[[ DATA PROVIDED, beginning ]]
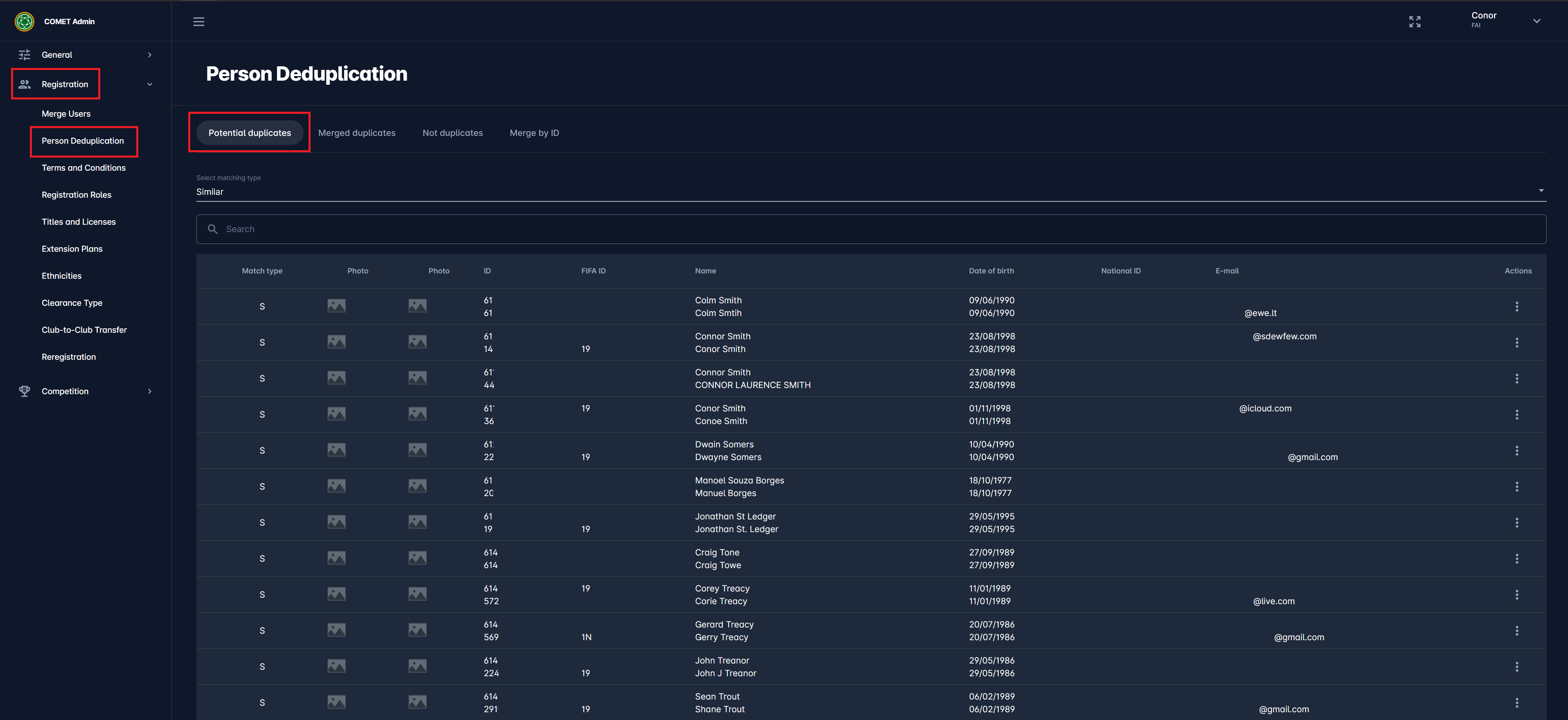Open Club-to-Club Transfer page
Image resolution: width=1568 pixels, height=720 pixels.
coord(84,330)
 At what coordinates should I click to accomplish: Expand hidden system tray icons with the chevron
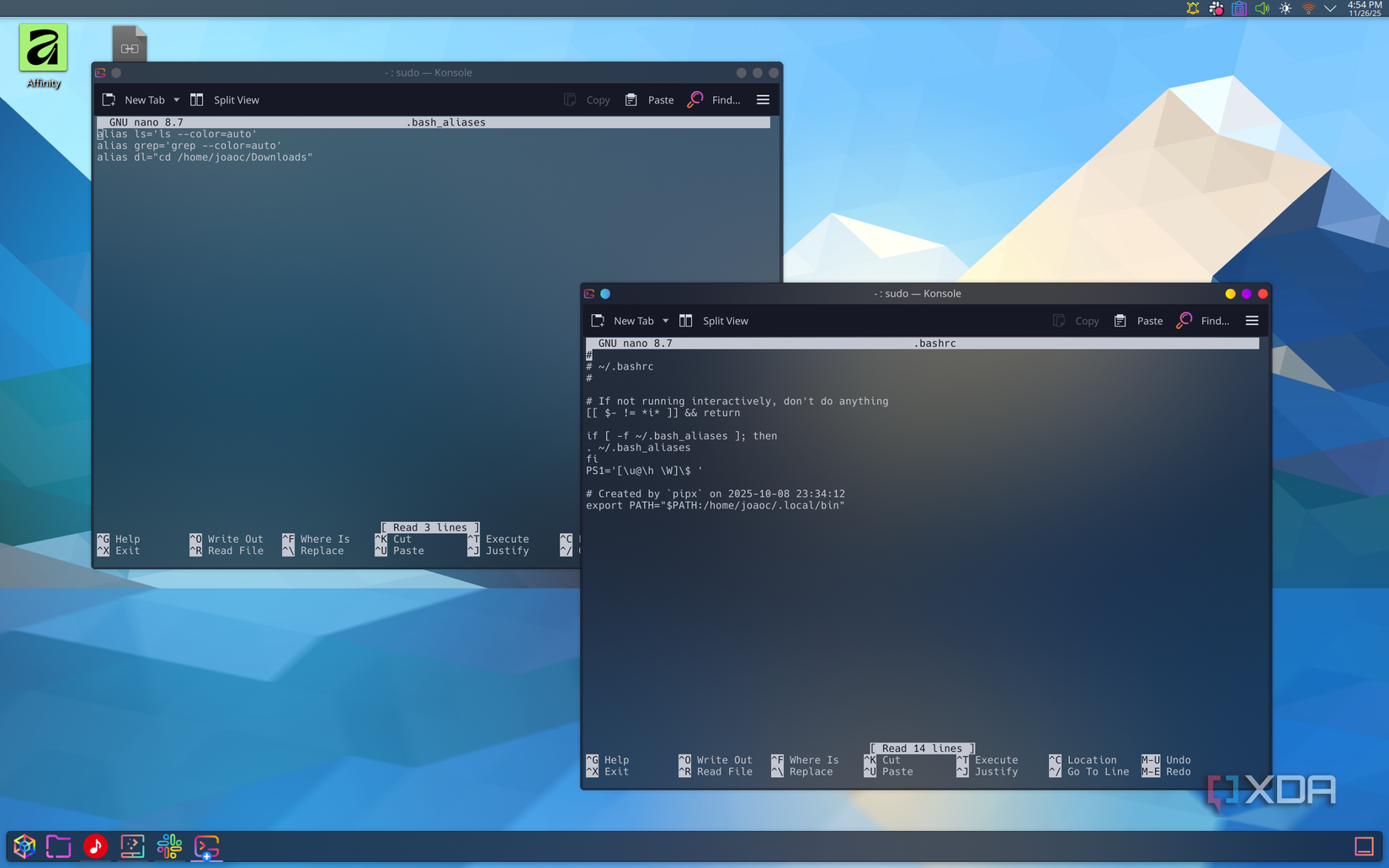click(x=1330, y=8)
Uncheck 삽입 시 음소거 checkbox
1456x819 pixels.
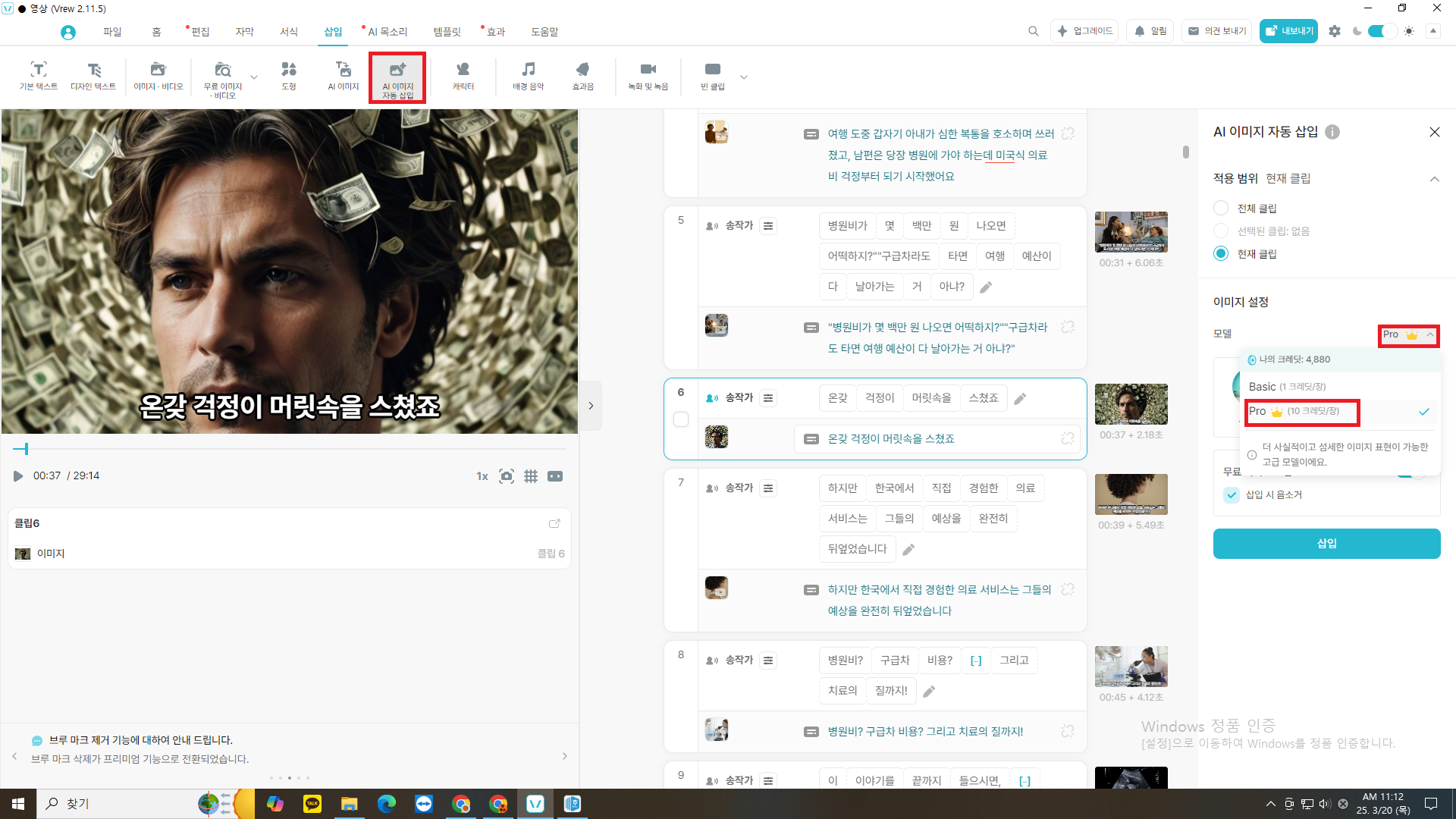click(1232, 495)
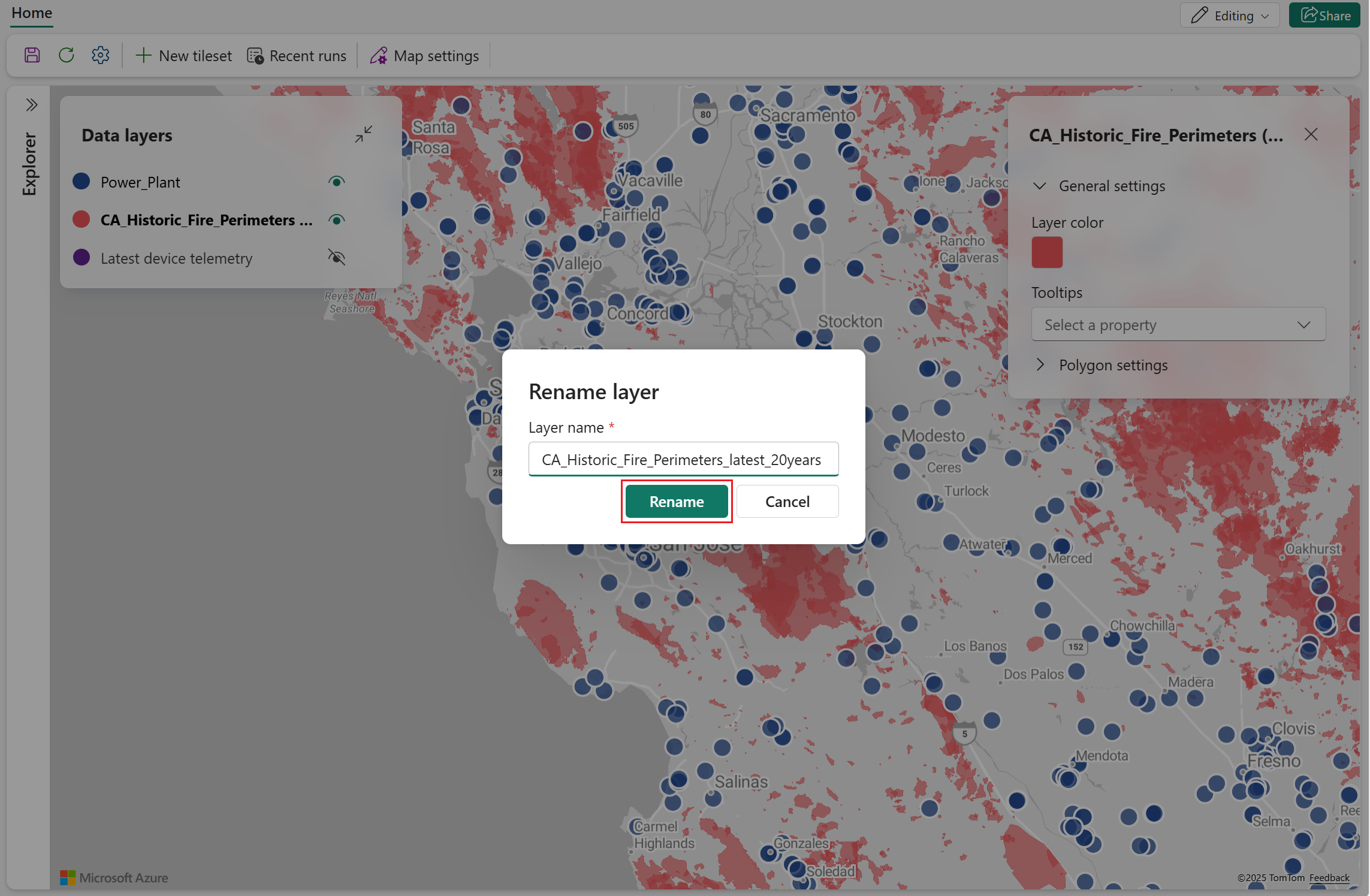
[[ DATA PROVIDED, end ]]
Reproduce exactly, and only, the lines that begin at the one containing "At what coordinates" and end with the final line of the data, both included, while omitting every picture.

 At what coordinates should I click to accomplish: Expand hidden system tray icons with the chevron
click(x=1330, y=8)
Uncheck 삽입 시 음소거 checkbox
1456x819 pixels.
click(1232, 495)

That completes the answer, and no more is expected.